**Exercise objective**
Transcribe the listing precisely, entry by entry.

**Data**
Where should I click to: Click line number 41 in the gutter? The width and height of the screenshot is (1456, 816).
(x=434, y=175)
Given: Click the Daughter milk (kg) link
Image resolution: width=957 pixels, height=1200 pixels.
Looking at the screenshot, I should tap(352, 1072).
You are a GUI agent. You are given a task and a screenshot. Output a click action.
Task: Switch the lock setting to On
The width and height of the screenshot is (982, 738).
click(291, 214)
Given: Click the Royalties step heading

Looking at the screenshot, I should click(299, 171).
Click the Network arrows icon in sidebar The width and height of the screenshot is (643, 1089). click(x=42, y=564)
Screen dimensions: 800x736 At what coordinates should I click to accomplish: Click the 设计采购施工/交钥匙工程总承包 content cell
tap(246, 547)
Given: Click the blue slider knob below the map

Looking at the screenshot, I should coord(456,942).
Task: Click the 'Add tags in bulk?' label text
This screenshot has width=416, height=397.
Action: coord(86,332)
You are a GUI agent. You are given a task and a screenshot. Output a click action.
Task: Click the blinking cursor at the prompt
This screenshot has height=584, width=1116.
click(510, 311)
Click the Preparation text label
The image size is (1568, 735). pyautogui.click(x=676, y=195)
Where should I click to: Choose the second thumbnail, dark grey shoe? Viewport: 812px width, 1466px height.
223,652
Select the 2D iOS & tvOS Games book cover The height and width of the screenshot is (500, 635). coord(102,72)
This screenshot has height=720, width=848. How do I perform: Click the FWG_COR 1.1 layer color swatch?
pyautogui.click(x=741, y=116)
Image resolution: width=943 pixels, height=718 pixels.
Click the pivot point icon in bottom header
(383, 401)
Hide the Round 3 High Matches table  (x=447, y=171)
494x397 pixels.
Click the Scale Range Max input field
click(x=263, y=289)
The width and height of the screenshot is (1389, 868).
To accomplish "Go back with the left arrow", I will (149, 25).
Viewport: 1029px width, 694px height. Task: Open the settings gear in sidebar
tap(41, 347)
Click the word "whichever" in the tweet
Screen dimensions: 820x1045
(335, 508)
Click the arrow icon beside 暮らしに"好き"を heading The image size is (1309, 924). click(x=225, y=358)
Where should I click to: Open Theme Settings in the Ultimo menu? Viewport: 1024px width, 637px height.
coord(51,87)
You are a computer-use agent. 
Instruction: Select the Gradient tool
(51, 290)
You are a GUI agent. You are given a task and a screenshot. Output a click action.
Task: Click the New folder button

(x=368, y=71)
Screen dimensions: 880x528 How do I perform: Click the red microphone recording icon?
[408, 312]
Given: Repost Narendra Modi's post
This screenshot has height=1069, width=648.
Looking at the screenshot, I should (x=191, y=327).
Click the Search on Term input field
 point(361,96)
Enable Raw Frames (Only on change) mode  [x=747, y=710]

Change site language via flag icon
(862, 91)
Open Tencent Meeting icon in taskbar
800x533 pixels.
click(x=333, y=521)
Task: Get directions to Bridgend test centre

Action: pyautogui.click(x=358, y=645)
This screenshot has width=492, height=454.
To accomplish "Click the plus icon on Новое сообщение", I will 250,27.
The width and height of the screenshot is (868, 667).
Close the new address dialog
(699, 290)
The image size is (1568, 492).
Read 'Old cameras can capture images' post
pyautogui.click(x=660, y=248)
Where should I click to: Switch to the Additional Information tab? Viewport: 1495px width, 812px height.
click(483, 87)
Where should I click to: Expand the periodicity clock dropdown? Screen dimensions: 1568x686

**Final answer**
Where should I click to: Click line number 41 in the gutter? The width and height of the screenshot is (1456, 816).
(x=434, y=175)
Given: Click the Daughter milk (kg) link
Image resolution: width=957 pixels, height=1200 pixels.
Looking at the screenshot, I should tap(352, 1072).
You are a GUI agent. You are given a task and a screenshot. Output a click action.
Task: Switch the lock setting to On
The width and height of the screenshot is (982, 738).
click(291, 214)
Given: Click the Royalties step heading

Looking at the screenshot, I should click(299, 171).
Click the Network arrows icon in sidebar The width and height of the screenshot is (643, 1089). click(x=42, y=564)
Screen dimensions: 800x736 At what coordinates should I click to accomplish: Click the 设计采购施工/交钥匙工程总承包 content cell
tap(246, 547)
Given: Click the blue slider knob below the map

Looking at the screenshot, I should coord(456,942).
Task: Click the 'Add tags in bulk?' label text
This screenshot has width=416, height=397.
Action: coord(86,332)
You are a GUI agent. You are given a task and a screenshot. Output a click action.
Task: Click the blinking cursor at the prompt
This screenshot has height=584, width=1116.
click(510, 311)
Click the Preparation text label
The image size is (1568, 735). pyautogui.click(x=676, y=195)
Where should I click to: Choose the second thumbnail, dark grey shoe? Viewport: 812px width, 1466px height.
223,652
Select the 2D iOS & tvOS Games book cover The height and width of the screenshot is (500, 635). coord(102,72)
This screenshot has height=720, width=848. How do I perform: Click the FWG_COR 1.1 layer color swatch?
pyautogui.click(x=741, y=116)
Image resolution: width=943 pixels, height=718 pixels.
Click the pivot point icon in bottom header
(383, 401)
Hide the Round 3 High Matches table  (x=447, y=171)
494x397 pixels.
Click the Scale Range Max input field
click(x=263, y=289)
The width and height of the screenshot is (1389, 868).
To accomplish "Go back with the left arrow", I will (149, 25).
Viewport: 1029px width, 694px height. Task: Open the settings gear in sidebar
tap(41, 347)
Click the word "whichever" in the tweet
Screen dimensions: 820x1045
(335, 508)
Click the arrow icon beside 暮らしに"好き"を heading The image size is (1309, 924). click(x=225, y=358)
Where should I click to: Open Theme Settings in the Ultimo menu? Viewport: 1024px width, 637px height.
coord(51,87)
You are a computer-use agent. 
Instruction: Select the Gradient tool
(51, 290)
You are a GUI agent. You are given a task and a screenshot. Output a click action.
Task: Click the New folder button

(x=368, y=71)
Screen dimensions: 880x528 How do I perform: Click the red microphone recording icon?
[408, 312]
Given: Repost Narendra Modi's post
This screenshot has height=1069, width=648.
Looking at the screenshot, I should (x=191, y=327).
Click the Search on Term input field
 point(361,96)
Enable Raw Frames (Only on change) mode  [x=747, y=710]

Change site language via flag icon
(862, 91)
Open Tencent Meeting icon in taskbar
800x533 pixels.
click(x=333, y=521)
Task: Get directions to Bridgend test centre

Action: pyautogui.click(x=358, y=645)
This screenshot has width=492, height=454.
To accomplish "Click the plus icon on Новое сообщение", I will 250,27.
The width and height of the screenshot is (868, 667).
Close the new address dialog
(699, 290)
The image size is (1568, 492).
Read 'Old cameras can capture images' post
pyautogui.click(x=660, y=248)
Where should I click to: Switch to the Additional Information tab? Viewport: 1495px width, 812px height.
click(483, 87)
Where should I click to: Expand the periodicity clock dropdown? Screen dimensions: 1568x686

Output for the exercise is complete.